Written by A Forex View From Afar on Monday, February 09, 2009

Even though the Fed has pledged to maintain the key interest rate at very low levels for an extended period, the yield on the longer loan instruments rose at a strong pace in the last month.

In the financial markets, governments and corporations use bonds to issue new debt and finance their activity. The yields on these bonds represent how much the entity would have to pay for its loan, so a lower interest rate is in its advantage. In order to conduct the monetary policy, the Fed influences only short-term rates, up to a year. However, the Fed has no direct control over the longer-term yields, but it tries to influence them through a whip effect.

Moreover, these longer-term bonds, such as the 10 and the 30-year, have risen quite spectacularly lately. From the beginning of the year, the yield on the 10-year bond rose by 30%, from 2.40 to 2.90 points, while the yield on the 30-year bond rose 35%, from 2.81 points to 3.68 points

As the yields on the U.S. government debt rises, it raises the marginal cost of holding cash reserves, and thus it undoes the Fed’s rate cuts. In addition, these higher yields are sent all over the market, raising the cost of mortgages, personal loans and adds a crucial weight to the U.S. debt, especially now, when the 2009 budget deficit forecasts are measured in $ trillions.

Lately, there have been strong speculations that the Fed would be tempted to start buying treasuries in the primary and in the secondary markets with a maturity longer than a year, in an attempt to further expand its balance sheets. Nevertheless, this holds a major problem, because it will assure investors that they will be able to find a counterpart in the Fed, tempting sellers to sell at a higher price. In other words, the Fed is willing to assure the demand side, disrupting the supply-demand relationship.

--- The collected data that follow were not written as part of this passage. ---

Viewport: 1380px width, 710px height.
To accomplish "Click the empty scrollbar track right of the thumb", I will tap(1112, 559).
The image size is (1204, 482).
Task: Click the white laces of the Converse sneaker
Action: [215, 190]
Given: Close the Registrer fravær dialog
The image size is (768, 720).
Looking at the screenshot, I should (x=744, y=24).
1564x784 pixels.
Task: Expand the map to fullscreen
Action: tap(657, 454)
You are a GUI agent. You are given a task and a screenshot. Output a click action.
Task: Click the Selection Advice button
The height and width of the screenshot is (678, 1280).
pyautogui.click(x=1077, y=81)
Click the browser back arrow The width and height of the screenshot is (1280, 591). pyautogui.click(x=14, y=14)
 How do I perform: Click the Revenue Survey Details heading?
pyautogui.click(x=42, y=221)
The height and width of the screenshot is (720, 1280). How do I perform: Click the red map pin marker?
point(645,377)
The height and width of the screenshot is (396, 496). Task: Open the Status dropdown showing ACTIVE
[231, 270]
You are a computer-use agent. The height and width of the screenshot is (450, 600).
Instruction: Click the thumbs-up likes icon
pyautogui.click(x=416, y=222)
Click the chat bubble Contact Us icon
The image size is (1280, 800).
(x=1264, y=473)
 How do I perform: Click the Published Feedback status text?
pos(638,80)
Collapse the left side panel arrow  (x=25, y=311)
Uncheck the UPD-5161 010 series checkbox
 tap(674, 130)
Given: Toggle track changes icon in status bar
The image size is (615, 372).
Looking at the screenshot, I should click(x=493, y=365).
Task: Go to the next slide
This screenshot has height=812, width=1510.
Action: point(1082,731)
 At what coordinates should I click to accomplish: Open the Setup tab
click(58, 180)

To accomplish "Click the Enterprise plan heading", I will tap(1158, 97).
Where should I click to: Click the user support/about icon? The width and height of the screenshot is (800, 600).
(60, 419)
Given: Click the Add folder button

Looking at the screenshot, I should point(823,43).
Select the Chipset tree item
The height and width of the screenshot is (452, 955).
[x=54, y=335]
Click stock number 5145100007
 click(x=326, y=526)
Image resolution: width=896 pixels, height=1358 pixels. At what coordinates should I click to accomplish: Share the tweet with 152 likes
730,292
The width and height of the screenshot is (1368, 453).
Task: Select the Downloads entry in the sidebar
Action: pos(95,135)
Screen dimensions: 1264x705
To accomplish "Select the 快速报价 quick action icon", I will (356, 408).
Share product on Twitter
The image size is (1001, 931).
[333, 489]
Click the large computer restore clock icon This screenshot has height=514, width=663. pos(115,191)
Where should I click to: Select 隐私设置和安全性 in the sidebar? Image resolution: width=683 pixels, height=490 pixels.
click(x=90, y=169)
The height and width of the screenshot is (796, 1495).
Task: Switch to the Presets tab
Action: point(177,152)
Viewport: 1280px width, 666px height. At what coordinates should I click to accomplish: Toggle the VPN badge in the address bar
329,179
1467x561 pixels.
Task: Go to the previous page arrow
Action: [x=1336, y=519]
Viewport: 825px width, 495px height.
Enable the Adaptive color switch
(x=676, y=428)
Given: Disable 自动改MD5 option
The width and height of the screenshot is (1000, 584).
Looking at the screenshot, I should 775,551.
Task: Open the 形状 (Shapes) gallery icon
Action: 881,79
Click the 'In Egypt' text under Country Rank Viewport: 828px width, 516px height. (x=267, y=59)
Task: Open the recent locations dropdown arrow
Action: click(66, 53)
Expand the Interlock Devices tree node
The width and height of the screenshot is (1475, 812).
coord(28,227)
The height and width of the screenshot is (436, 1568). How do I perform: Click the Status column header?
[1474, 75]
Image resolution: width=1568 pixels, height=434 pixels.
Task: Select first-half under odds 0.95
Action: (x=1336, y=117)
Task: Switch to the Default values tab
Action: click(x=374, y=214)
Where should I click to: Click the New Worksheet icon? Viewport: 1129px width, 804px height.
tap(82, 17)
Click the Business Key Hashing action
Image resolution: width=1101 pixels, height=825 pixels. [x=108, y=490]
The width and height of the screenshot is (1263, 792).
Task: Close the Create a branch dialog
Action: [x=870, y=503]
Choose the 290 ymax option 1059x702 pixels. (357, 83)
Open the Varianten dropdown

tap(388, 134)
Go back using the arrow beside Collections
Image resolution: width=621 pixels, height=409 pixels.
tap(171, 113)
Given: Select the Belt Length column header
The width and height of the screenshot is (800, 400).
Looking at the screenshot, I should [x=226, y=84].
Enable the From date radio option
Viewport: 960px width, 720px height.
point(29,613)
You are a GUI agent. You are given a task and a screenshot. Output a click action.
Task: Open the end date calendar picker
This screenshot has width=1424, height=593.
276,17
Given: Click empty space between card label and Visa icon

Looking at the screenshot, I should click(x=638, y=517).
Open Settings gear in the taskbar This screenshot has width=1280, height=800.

If the Fed will really start buying long-term treasuries, its implications in the currency market would be adverse. Firstly, it would allow investors to run out of dollar denominated assets in other risky assets, searching for a higher yield, which would be dollar negative. During this time, the yield on treasuries will remain relatively flat, or it will head somewhat lower (which indicates risk aversion), but still the dollar would lose ground.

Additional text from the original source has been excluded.